Comparison of protective efficacy of ChAd-vectored trivalent vaccine with its bi-valent and mono-valent counterparts

(A) Transgene cassette diagrams for bi-valent (Bi:ChAd, left) and mono-valent (Mono:ChAd, right) ChAd vaccines.

(B) Experimental schema.

(C) Changes in body weight over 2 weeks post-SARS-CoV-2 infection.

(D) Viral burden (Log₁₀TCID₅₀) in the lung at 4 days post-SARS-CoV-2 MA10 infection.

(E) Experimental schema.

(F) Changes in body weight over 2 weeks post-SARS-CoV-2 B.1.351 infection (open circles: 1 surviving animal).

(G) Viral burden (Log₁₀TCID₅₀) in the lung at 4 days post-B.1.351 infection.

(H) Viral burden (Log₁₀TCID₅₀) in the brain at 4 days post-B.1.351 infection.

(I) Experimental schema.

(J) Changes in body weight over 2 weeks post-SARS-CoV-2 B.1.351 infection.

(K) Gross pathological changes from the lungs of vaccinated mice at 4 days post-infection.

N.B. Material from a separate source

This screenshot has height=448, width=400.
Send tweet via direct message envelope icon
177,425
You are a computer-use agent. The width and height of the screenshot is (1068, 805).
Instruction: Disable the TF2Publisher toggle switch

Hashed circles encompass areas of visible lung damage.

(L) Viral burden (Log₁₀TCID₅₀) in the lung at 4 days post-B.1.351 infection.

Data presented in (C, D, F–H, J, and L) represent mean ± SEM. Statistical analysis for (D, G, H, and L) were one-way ANOVA with Tukey’s multiple comparisons test. Data in (C, D, F, G, and H) are pooled from 2 independent experiments, n = 3–11 mice/group. Data in (J–L) are representative of 1 experiment, n = 5 mice/group. ∗p < 0.05; ∗∗p < 0.01; ∗∗∗p < 0.001; ∗∗∗∗p < 0.0001.